Leadership and management are widely recognized as necessary for the success of any team or business, yet we rarely address the challenges of assessing those skills directly, focusing instead on secondary indicators such as overall team performance. But what happens when managers are held accountable for their individual contributions or their impact as force multipliers rather than being limited to a generic assessment of team performance? How might such mechanisms be structured and how would the overall organization benefit? Of course, managers must retain accountability for the performance of their team but the goal should be to identify those situations where a team is successful because of the person at the helm. Fortunately, the answers may be simpler than you think. In fact, many companies already have the ability to take an accountability-driven approach to leadership performance assessments and are lacking only the fortitude to fully commit.
Perhaps the most basic steps in introducing accountability are creating clearly articulated goals and holding leaders accountable for team failures, as opposed to only lauding them for team success. There are very few ways for a single individual to carry their team over a finish line and there are myriad ways for a manager to be a wrench in the works. Yet rarely are team leaders truly held accountable for negative results as this can feel “harsh” to the business owners and senior leaders who are, themselves, part of the same failing chain of command. We see this phenomena regularly, regardless of the business size, ownership status or industry.

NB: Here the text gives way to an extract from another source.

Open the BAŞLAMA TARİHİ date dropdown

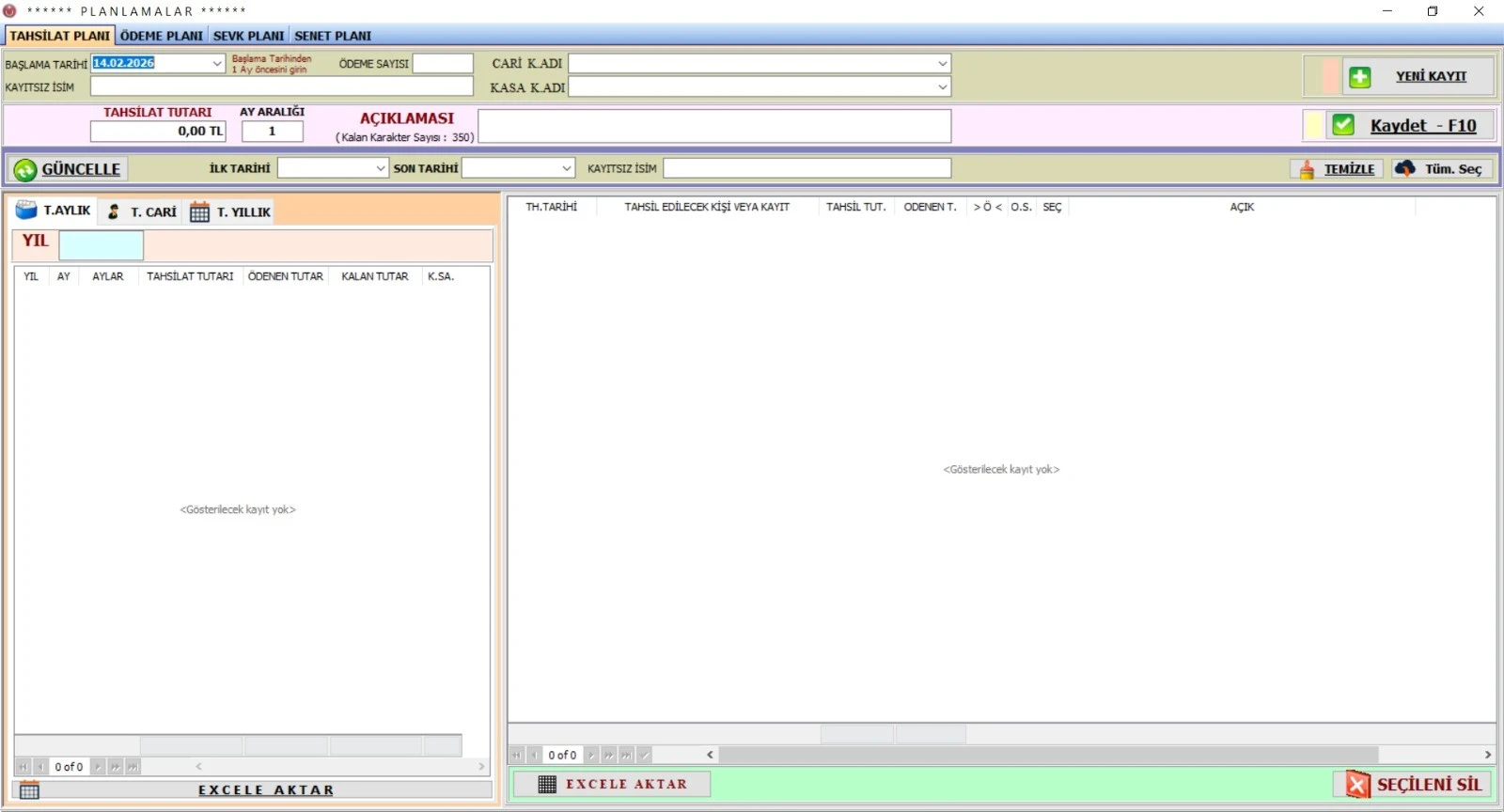217,64
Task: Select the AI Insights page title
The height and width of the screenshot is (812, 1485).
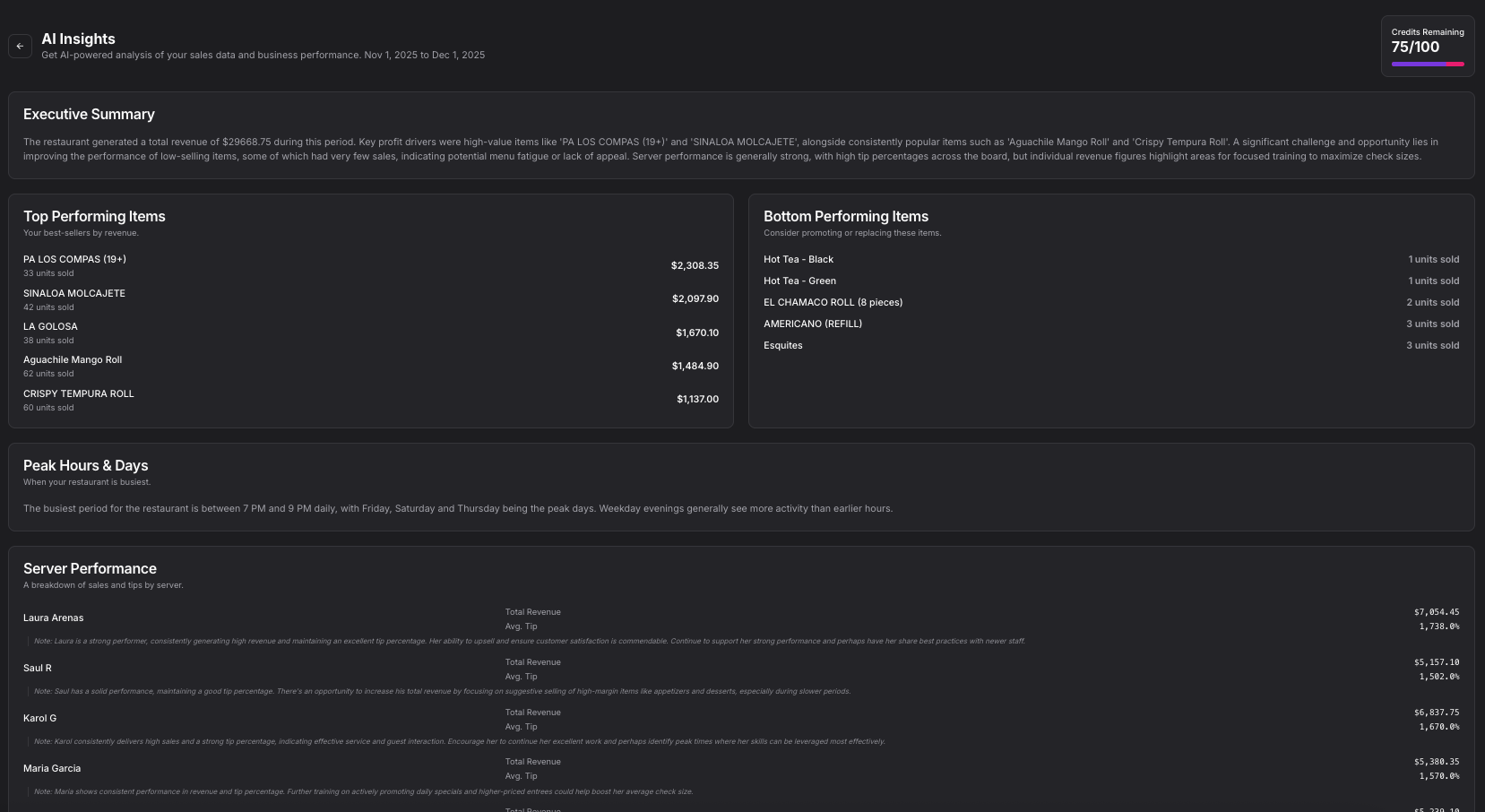Action: [x=78, y=39]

In the corporate world, it often appears as though a key criteria for promotion is simply to be a “good guy.” For some reason, being a “good guy,” someone who is well liked by the executive teams and senior peers, is valued more than being a good leader. The “good guy” criteria can even be used as forgiveness for an underperforming team. In smaller businesses, the “good guy” concept is often reframed in terms of loyalty. I cannot tell you how many conversations I’ve had with small business owners about the promotion of a loyal employee despite a clearly unqualified resume and consistently lackluster performance reviews. When these are the criteria, how can you hold a leader accountable for poor performance? After all, they’re a loyal, good guy. Unless managers are consistently held accountable for team performance, successful or struggling, a business is committing to suboptimal performance.
Leveraging team feedback when assessing managers can be seen as putting “too much power” in the hands of teams, but consider the long term impact of this attitude. The best manager I ever had made me feel seen, heard, and valued despite my relatively junior status at the time. I bent over backwards to ensure that I met the goals he set for me and that he, in turn, looked good to his superiors. If offered an opportunity to express this view, my endorsement of his leadership would have directly reflected the force multiplier he was - encouraging me to go beyond and do more than I might have on my own. I grew as a professional under his watch more than at any other time in my career. I have also had the experience of working with the polar opposite leader. This individual, rather than providing me with challenging opportunities, took them all on himself and kept me in the dark on decisions that impacted my organization. While the team still met our goals, my time in this role can be compared to working in a windowless sound-proofed room, which severely stifled my performance and my development as a leader. My feedback, had it ever been requested, would have similarly reflected his impact on my own contributions, negative as they were. Unfortunately, because he was one of the “good guys”, I suspect such feedback would have been ignored. A leader’s failure to support the humanity of their team members is no guarantee that the team will miss its goals but it does ensure that the team will fall short of its potential. When a lone individual has the power to multiply or minimize the contributions of an entire team, they should be assessed and held accountable for the results they are either creating or denying the company.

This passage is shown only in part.